[Cerowrt-devel] CeroWrt port numbering
dave.taht at gmail.com
Fri Mar 2 10:56:08 EST 2012
On Fri, Mar 2, 2012 at 7:37 AM, Richard Brown
<richard.e.brown at dartware.com> wrote:
> I don't (yet) have facilities for testing IPv6 here, so I can't offer any advice
I'm going to get to where I have a ula generating script to make that
easier. soon. (unfinished draft in ceropackages/ipv6/ipv6policy)
>>> - I'm a little surprised that the babel interfaces both have ...224/32. (But I don't know anything about babel...)
>> Actually that's an 'AHCP'-ism. Babel is capable of mesh routing, and
>> with p2p wireless links nothing more than a /32 or /128 (for ipv6) is
>> needed to be distributed on mesh node links.
>> It makes failover simpler in the mesh routing case.
> I was just curious whether they were meant to be the same /32 address...
yes. The routing scheme figures out the right interface with using the
/32 or a /128 on the same ip.
I'd been doing mesh networking for a long time prior
to this project. I still find it kind of wierd to disconnect
from my wired interface and go wireless and lose all
my ssh connections. Others seem to find this normal,
but it makes me mildly nuts.
with a full mesh config, which is not the default cero can
fails over to wireless in a split second,
moves back to wired in a few seconds when you plug in the wired
connection, no connection loss, no muss no fuss.
>>> - I'm confused about the OUI's for the interfaces. As expected, C4:3D:C7... is the OUI for Netgear. But C6:3D:C7... isn't allocated to anyone. Is that by design?
>> Two issues:
>> There is no separate mac address for one of the network devices on the
>> wndr, so we take a known good address from one of the devices, and
>> flip the 'local mac' bit.
> Ahah. I learn something every day. The 0x02 bit of the most significant byte is the "local" bit; the 0x01 bit is the multicast bit. See: http://en.wikipedia.org/wiki/Organizationally_Unique_Identifier
>> Each wireless VIF creates it's own mac address as well, based on
>> incrementing the underlying mac, and I don't remember the algo
> Yes, that makes sense. But...
> I still don't understand the reasoning behind the mix and match (see list below). Why wouldn't you put all the wireless together as C4:... and Ethernet on the other? Or divide by 2.4GHz or 5GHz? or Secure vs. Guest, or some other scheme? (Or is it purposely to prevent people like me from imputing meaning where none is needed? :-)

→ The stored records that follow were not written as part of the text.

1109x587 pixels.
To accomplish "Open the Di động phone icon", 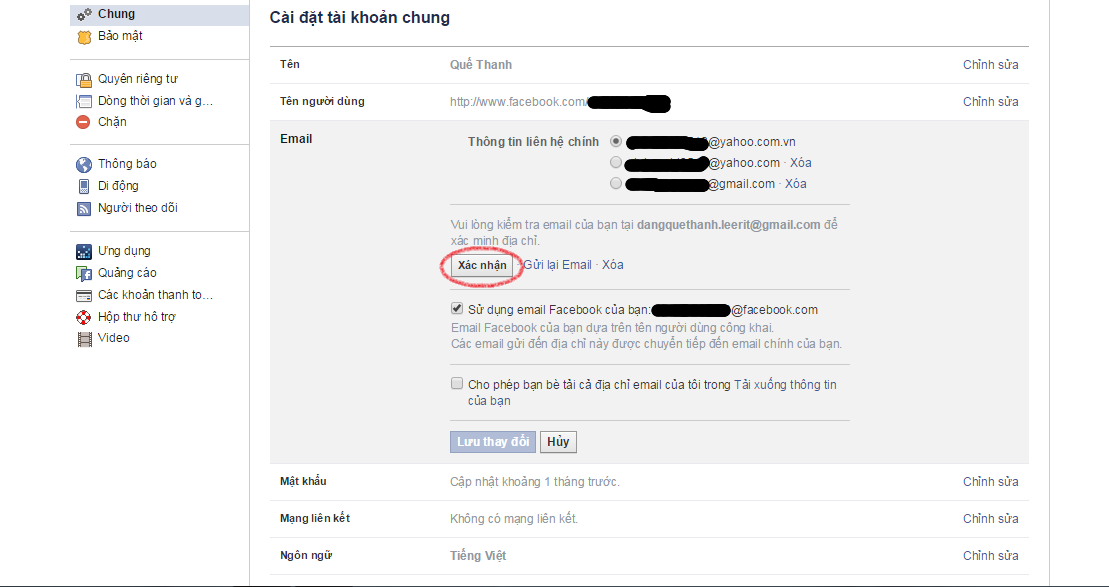I will 83,187.
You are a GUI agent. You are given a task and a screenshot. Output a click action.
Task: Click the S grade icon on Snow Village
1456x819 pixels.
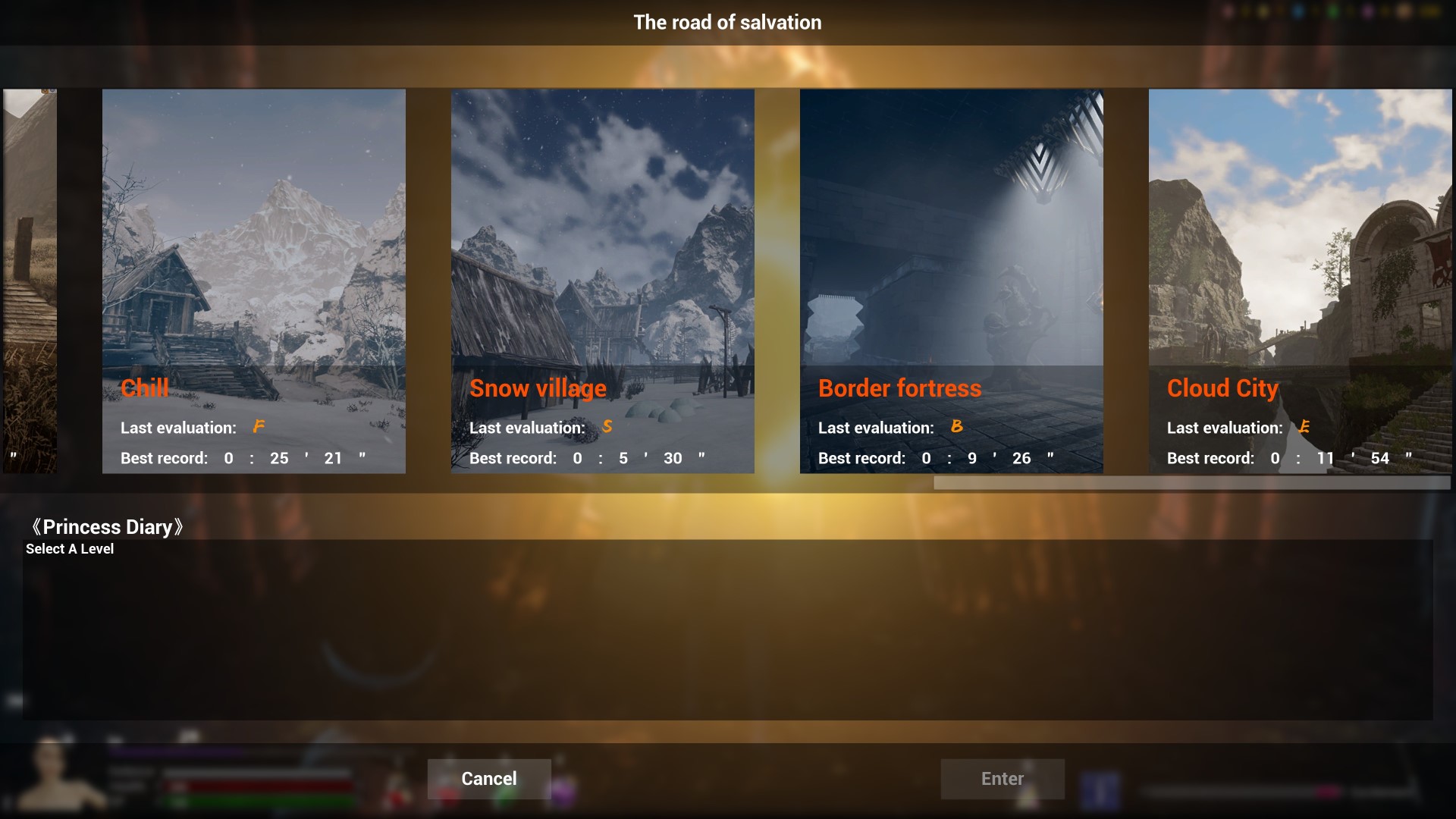click(x=607, y=427)
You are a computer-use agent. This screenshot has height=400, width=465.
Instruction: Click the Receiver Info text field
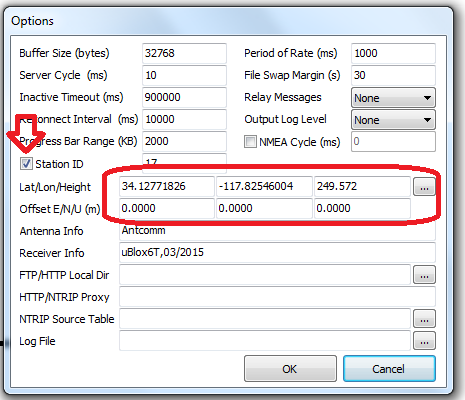(x=277, y=252)
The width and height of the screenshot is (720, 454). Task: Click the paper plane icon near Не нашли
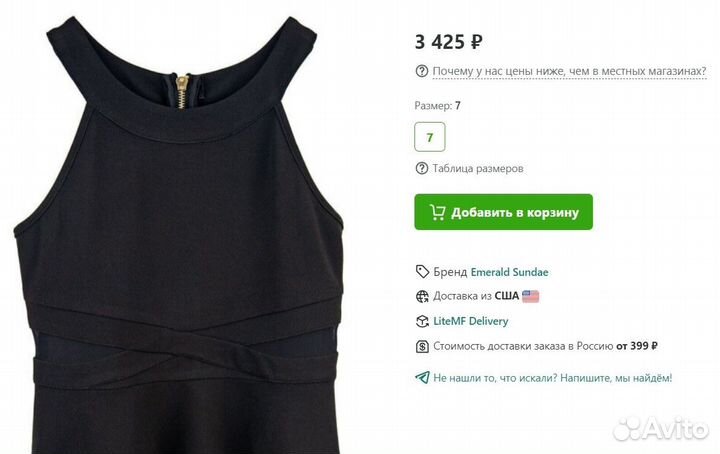tap(422, 378)
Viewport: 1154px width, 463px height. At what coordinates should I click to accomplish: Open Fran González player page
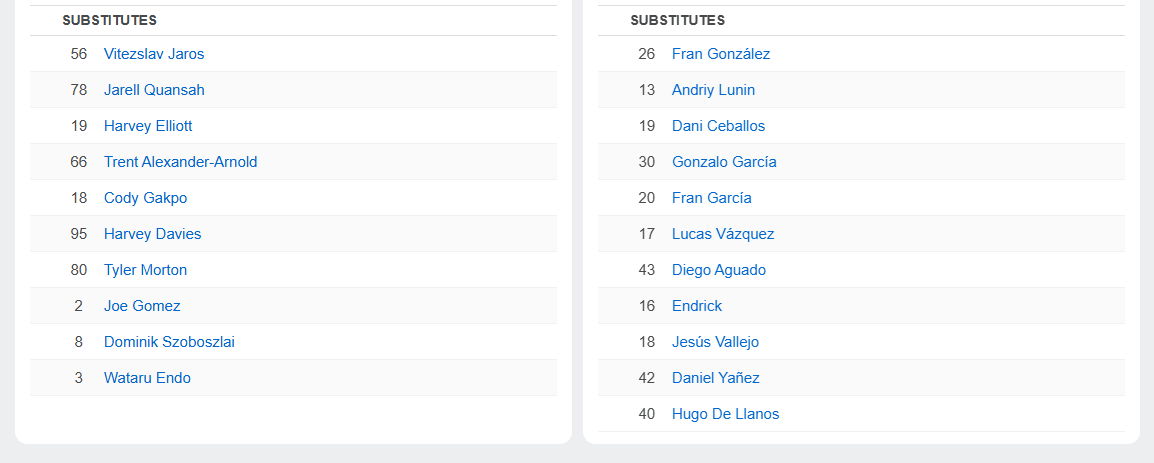(x=721, y=54)
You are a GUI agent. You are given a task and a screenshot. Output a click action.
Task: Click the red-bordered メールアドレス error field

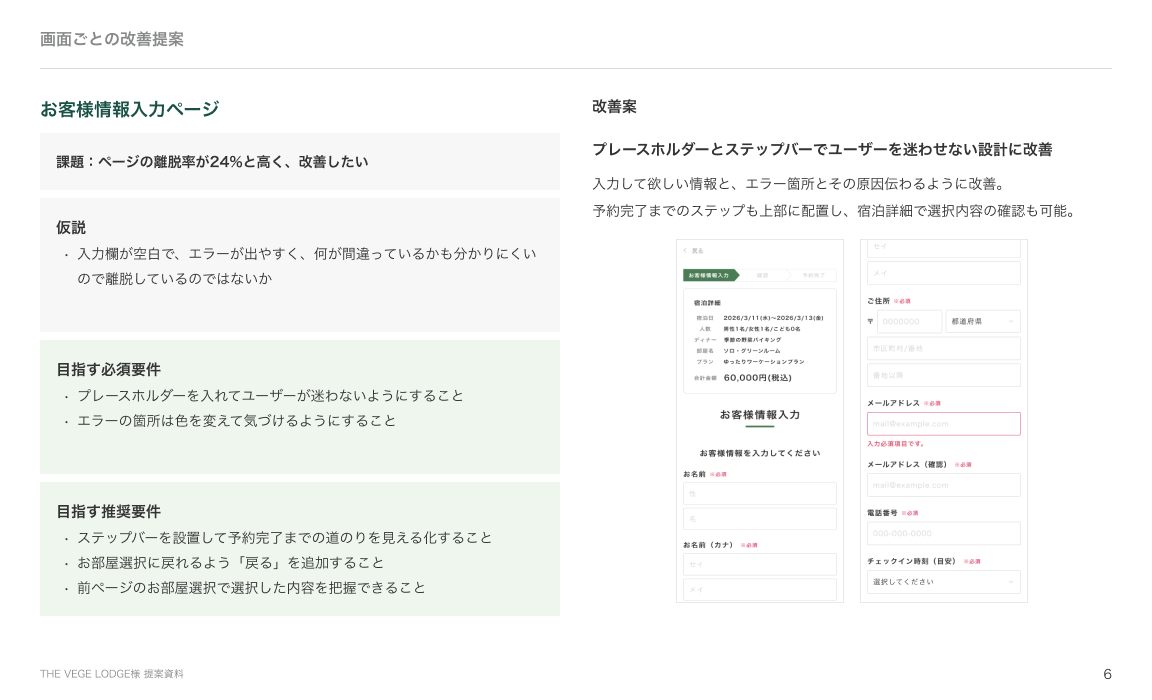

I think your diagnosis is correct.
>>> - I don't understand the pattern of the OUIs for the interfaces: why is the C4 prefix issued to the Ethernet ge00 and wireless sw00 and sw10, while C6 goes to Ethernet se00 and the remaining wireless interfaces?
>>> - I also note that the MAC addresses sort to an odd order, intermixing ethernet and wireless. (This is related to the previous item.)
>>> sw00 C4:3D:C7:9D:E3:9A
>>> ge00 C4:3D:C7:9D:E3:9B
>>> sw10 C4:3D:C7:9D:E3:9C
>>> se00 C6:3D:C7:9D:E3:9A
>>> gw00 C6:3D:C7:9D:E3:9B
>>> gw01 C6:3D:C7:9D:E3:9C
>>> gw10 C6:3D:C7:9D:E3:9D
>>> gw11 C6:3D:C7:9D:E3:9E
>> Hopefully what I wrote above sort of explains this.
>>> - Finally, I haven't fired up 6to4 or anything, but will the global IP address assignments be randomized more than the local (fe80) address?
>> Not sure what you mean here.
> Privacy advocates are saying that the "easy way" to create a global IPv6 address is bad: it's too easy to plop the MAC address in the lower 64 bits of your address, and then the bad guys can use that as another (really powerful) tracking identifier. This is clearly not a CeroWrt-specific issue, and it's actively in discussion. (See, for example Barrera et al, in the Usenix Vol 36, Number 1, https://www.usenix.org/system/files/login/articles/105438-Barrera.pdf )
This debate has been going on for a decade.
I would like all those trying to make ipv6 even harder for mere
mortals to use to go off and work on ipv7, hip, and the like.
DNS naming has been hopelessly screwed up as it is, and while I'm a
big privacy advocate, I'd like ip addresses to be mapped to DNS names
and I figure that that will bug that crowd, too.